The LockBit ransomware gang’s payment website fell under the control of US FBI and UK’s NCA in a joint operation named ‘Operation Cronos,’ utilizing a PHP exploit to disrupt services. Visitors attempting to access the site through Onion browsers are now redirected to a page displaying logos of various law enforcement agencies, signaling the intervention.
LockBit issued a statement acknowledging the temporary halt of their operations, promising a return to normalcy within days. Recent targets of the group include Indian financial service group Motilal Oswal and pharmaceutical business Granules India, with demands for substantial ransom payments. UAE Telecom group ETISALAT also faced victimization, with a demand of $100k for data decryption.

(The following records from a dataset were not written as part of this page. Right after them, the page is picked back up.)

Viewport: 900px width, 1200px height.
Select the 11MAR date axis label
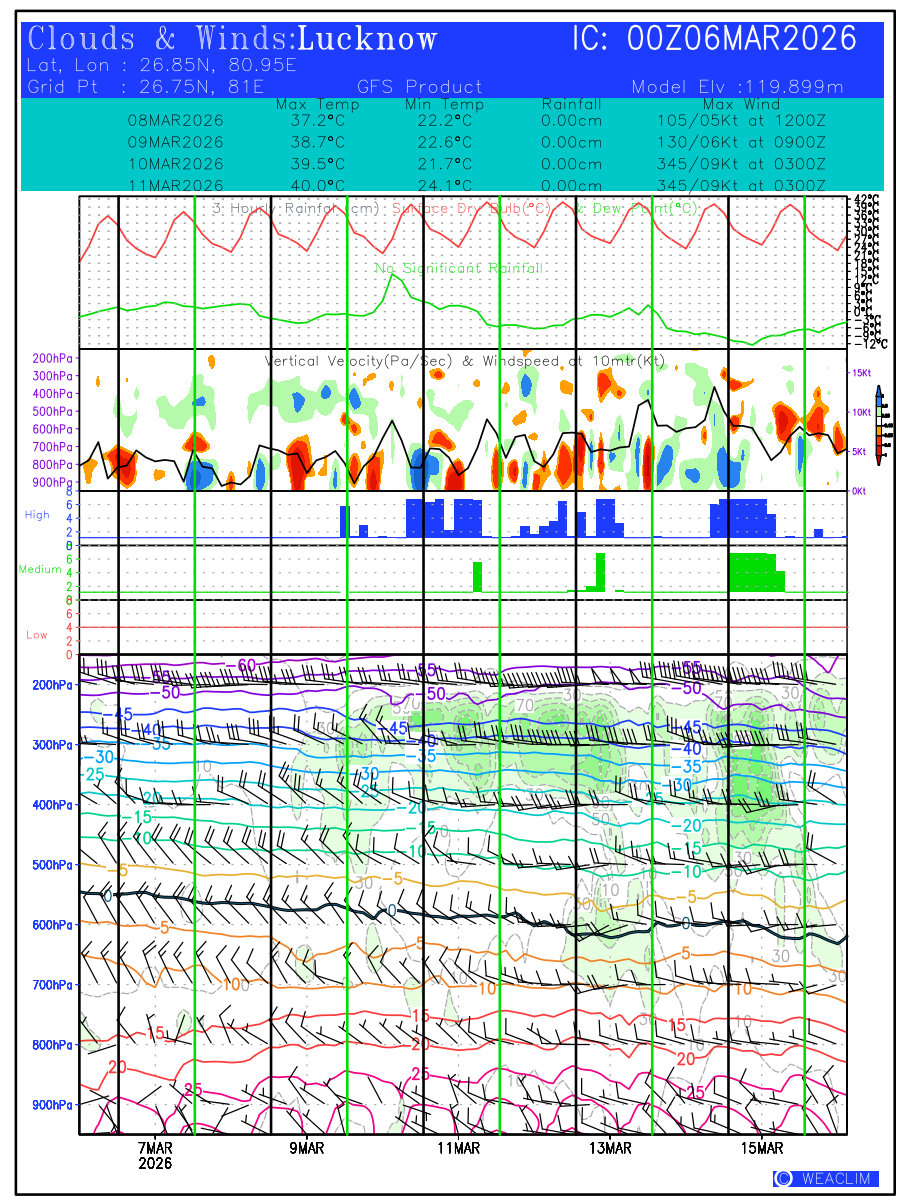tap(459, 1149)
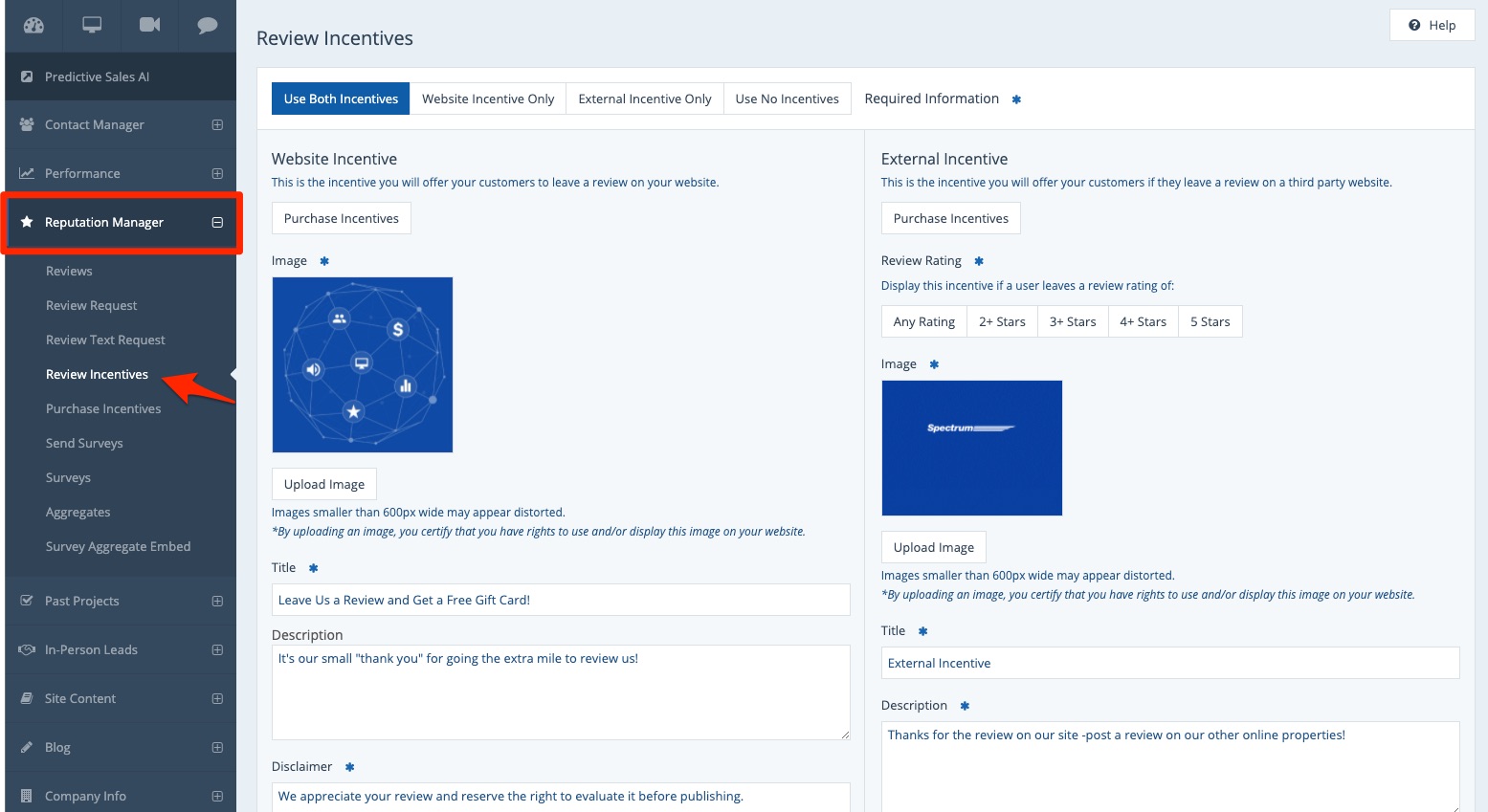Select Use No Incentives option

787,99
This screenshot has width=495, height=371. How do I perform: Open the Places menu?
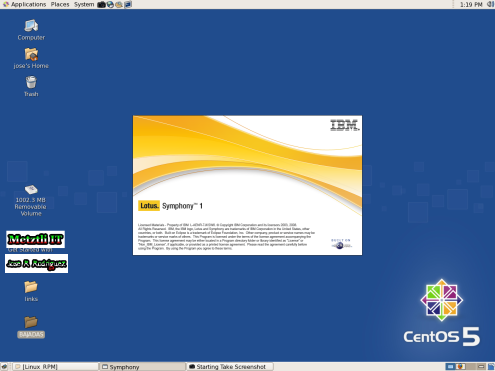(60, 4)
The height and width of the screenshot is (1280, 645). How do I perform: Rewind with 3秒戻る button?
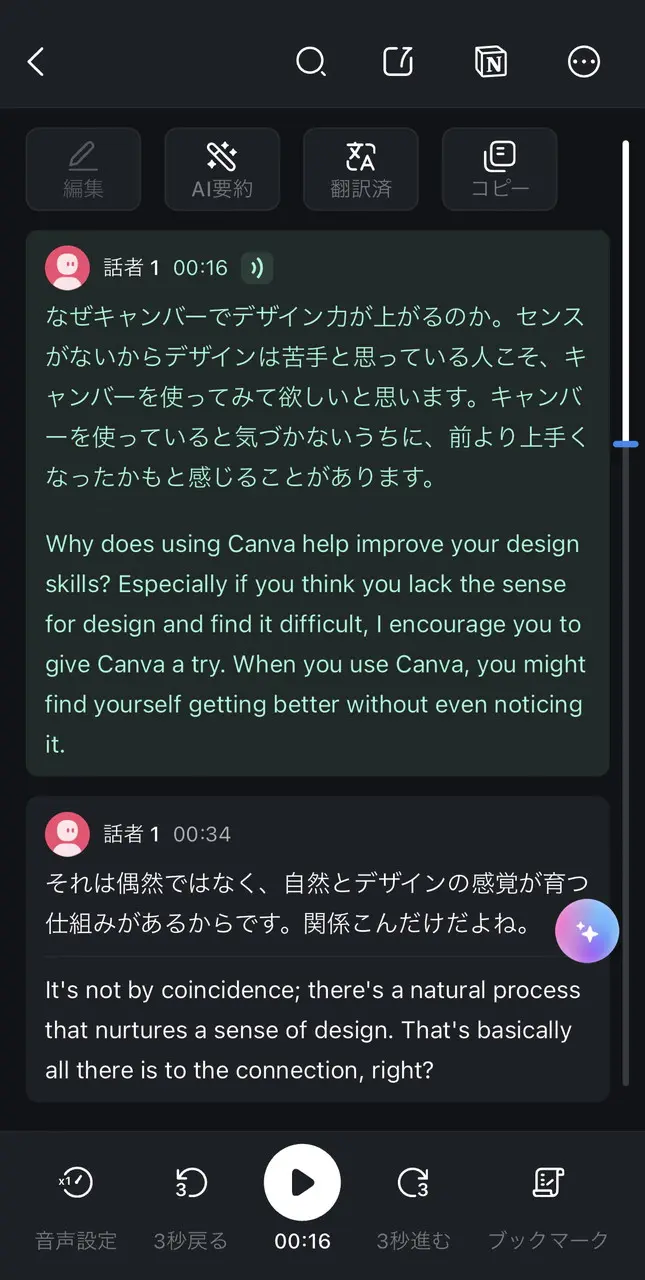tap(190, 1206)
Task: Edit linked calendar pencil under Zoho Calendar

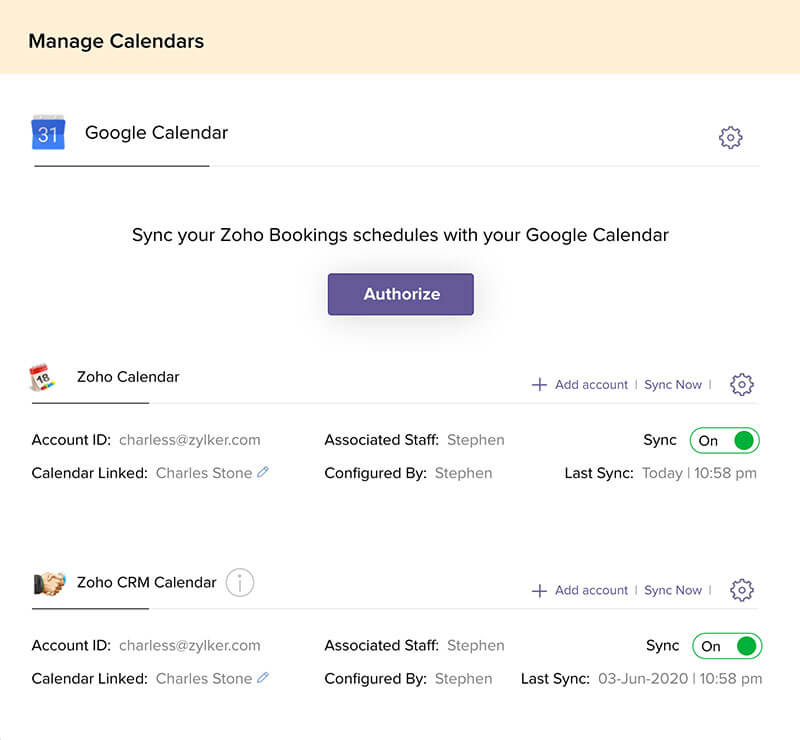Action: 263,472
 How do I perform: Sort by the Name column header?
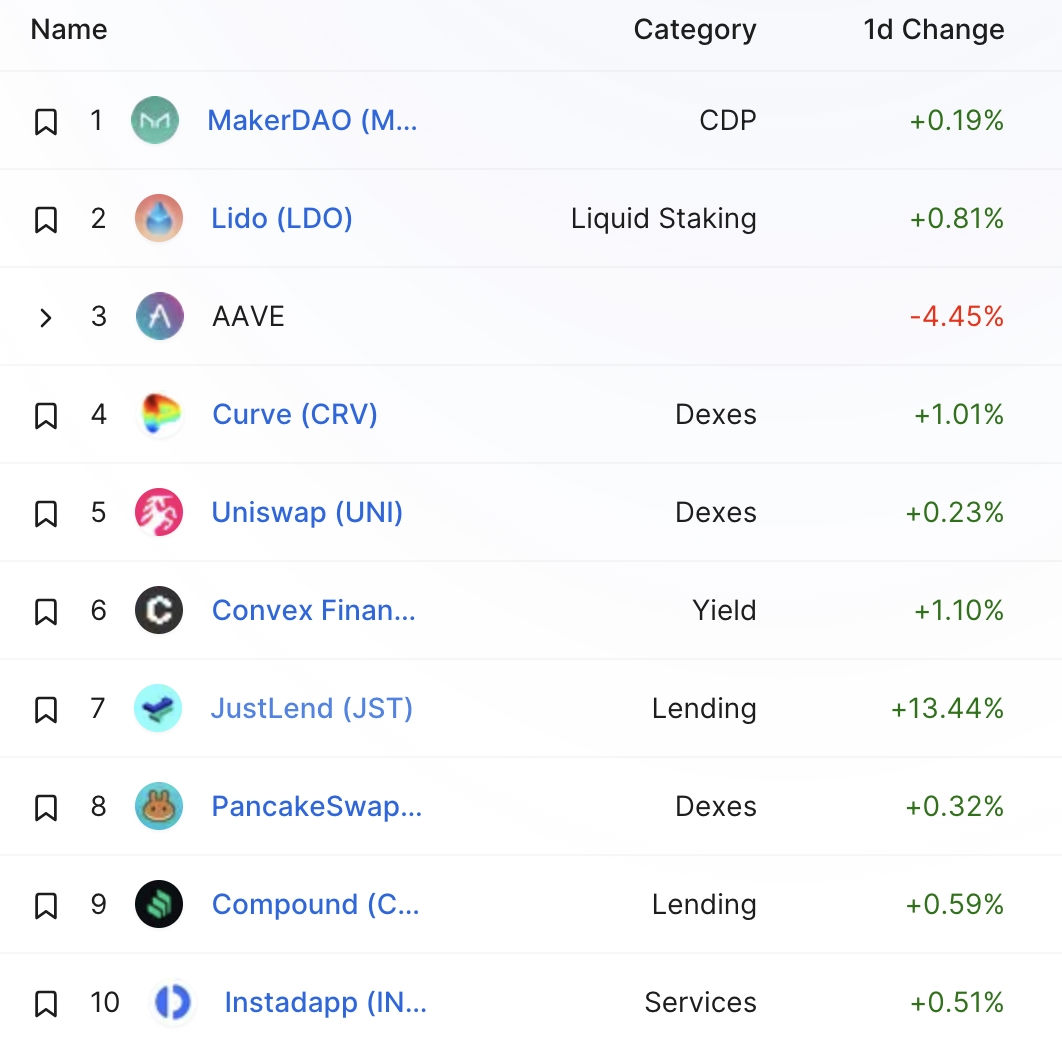point(69,30)
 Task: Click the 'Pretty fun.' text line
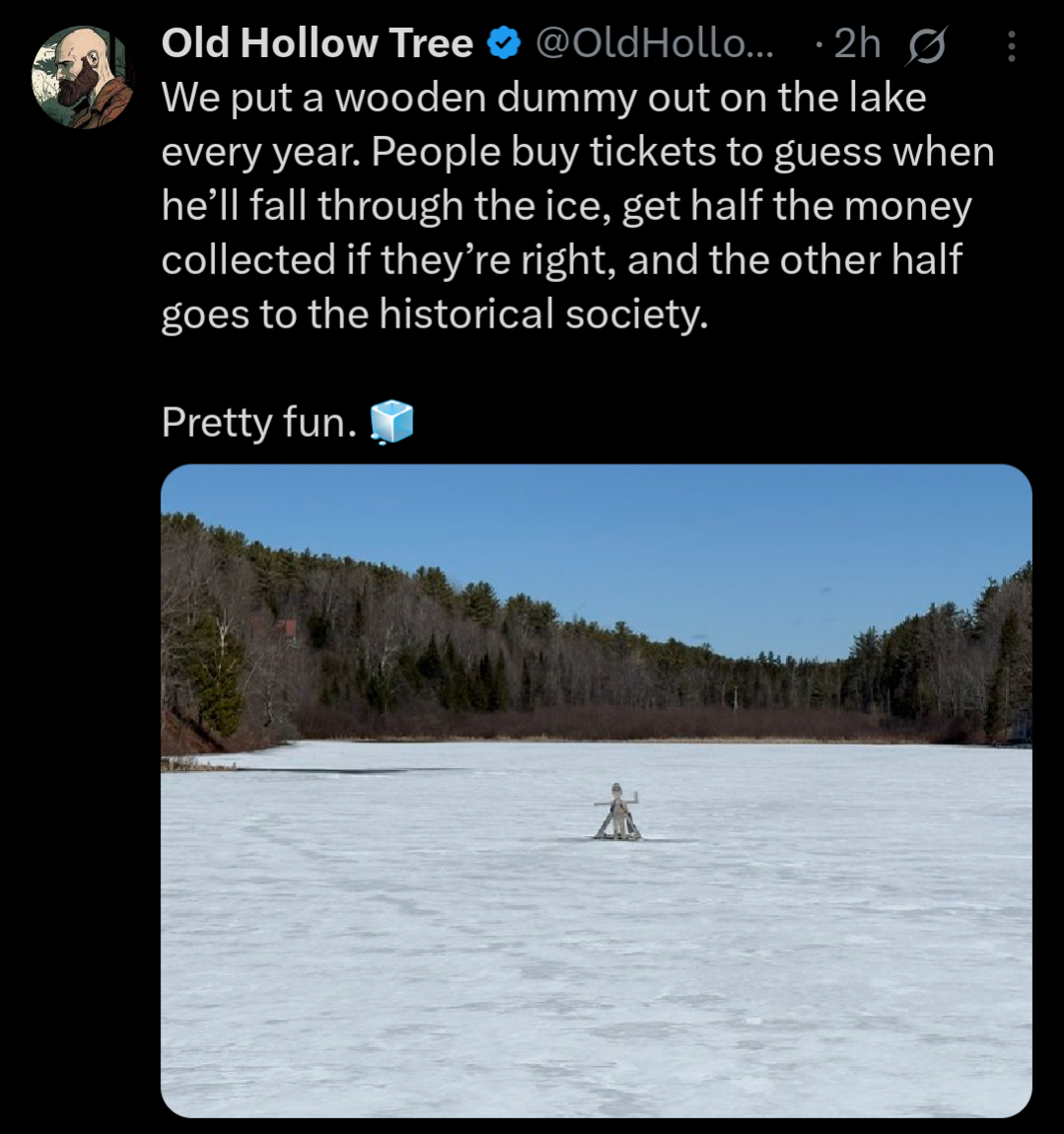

Victimized companies are granted a nine-day extension to make payments, as LockBitSupp, the group behind LockBit, scrambles to rebuild their seized payment website.
Despite the swift recovery and operational control demonstrated by such criminal groups, their resilience is often linked to state-funded support and intelligence agencies. Consequently, they can swiftly rebuild their networks post-hiatus, posing challenges for law enforcement agencies like the FBI in dismantling these groups.
LockBit criminals have amassed over $120 million from victims over the past few years, despite efforts by law enforcement to seize payment and data leak sites associated with ransomware groups like Hive and BlackCat.